(Source extract begins)
LOGAN PREDY
Opinions Writer
There comes a time in everyone’s life when you go to the doctor for a check-up and instead of the doctor just glancing at you approvingly as they pass by the room on their way to more important things, they come in and once they stop laughing tell you that there’s something terribly wrong with you.
This time in my life came a few months ago when I went to the doctor to discuss the results of some blood-work that I had done to ensure that my cholesterol medication was working properly. No, I am not 87; high cholesterol runs in my family, thank you very much.
As usual, the doctor said that everything was fine, but then he uttered the word that is feared by every man in a doctor’s office: “but.” To my relief this wasn’t the form of the word with two Ts that implies that it’s time for me to start getting my prostate examined, but it did mean that something was amiss.
Apparently my polyunsaturated fat (“The Fun Fat”) levels were a tad low, so he suggested that I eat more fish. Personally, I have nothing against fish when their parts are in soup or on a plate, but my family generally disagrees. Thus, I needed to find an alternate source of those fishy juices called Omega-3s.
My first idea revolved around eating more of all those foods you see around the grocery stores these days featuring smiling fish, who are happy to share their juices with you, and the word OMEGA-3 used in all caps at least twice per sentence.
My breakfast the next day consisted of toasted smiley fish bread and margarine whose fish logo looked so happy that it would have been insulted had I not eaten it. The taste of this combination of fish-imbued foods is hard to describe without using the words “nasty fish sandwich,” perhaps with some expletives thrown in.
I have already established that I don’t mind eating fish, but having them intrude on my breakfast when they were neither invited nor technically present was not a pleasant experience.
Having not learned my lesson, I proceeded to try out various other foods blessed with Omega-3s, just in case they didn’t happen to taste more like fish than whatever the label said they were supposed to be. Omega-filled yogurt, milk, orange juice and eggs tasted like pollock paste, salmon shake, trout tea and caviar respectively, so this was obviously not the best course of action. Having exhausted my fortified options, I decided to switch to the obvious solution for all ailments: pills.
(Source extract ends)
Rewrite the Omega-3 column between "My first idea" and "a pleasant experience.", inclusive, changing "breakfast" to "morning meal".
(Recorded data begins)
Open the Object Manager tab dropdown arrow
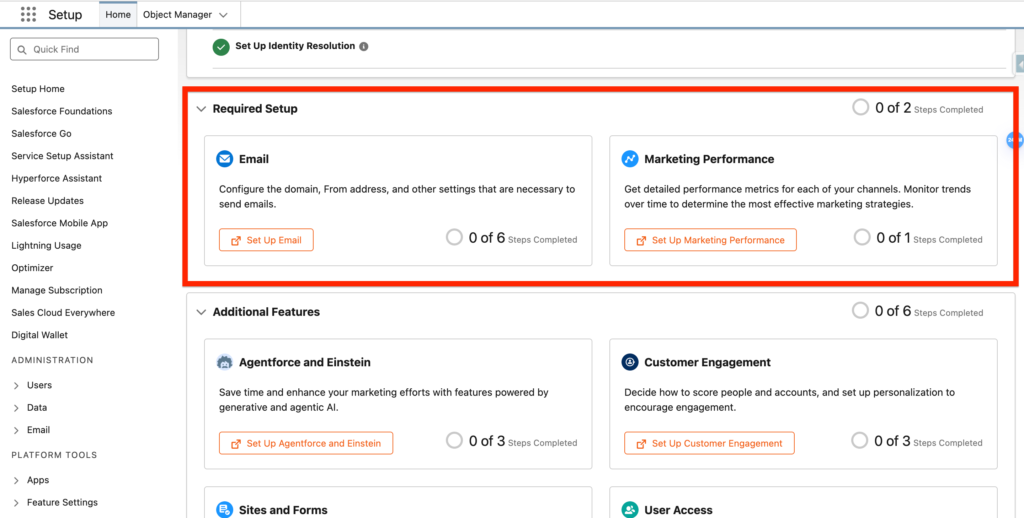Screen dimensions: 1024x518 pyautogui.click(x=222, y=15)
(Recorded data ends)
■ Response:
My first idea revolved around eating more of all those foods you see around the grocery stores these days featuring smiling fish, who are happy to share their juices with you, and the word OMEGA-3 used in all caps at least twice per sentence.
My morning meal the next day consisted of toasted smiley fish bread and margarine whose fish logo looked so happy that it would have been insulted had I not eaten it. The taste of this combination of fish-imbued foods is hard to describe without using the words “nasty fish sandwich,” perhaps with some expletives thrown in.
I have already established that I don’t mind eating fish, but having them intrude on my morning meal when they were neither invited nor technically present was not a pleasant experience.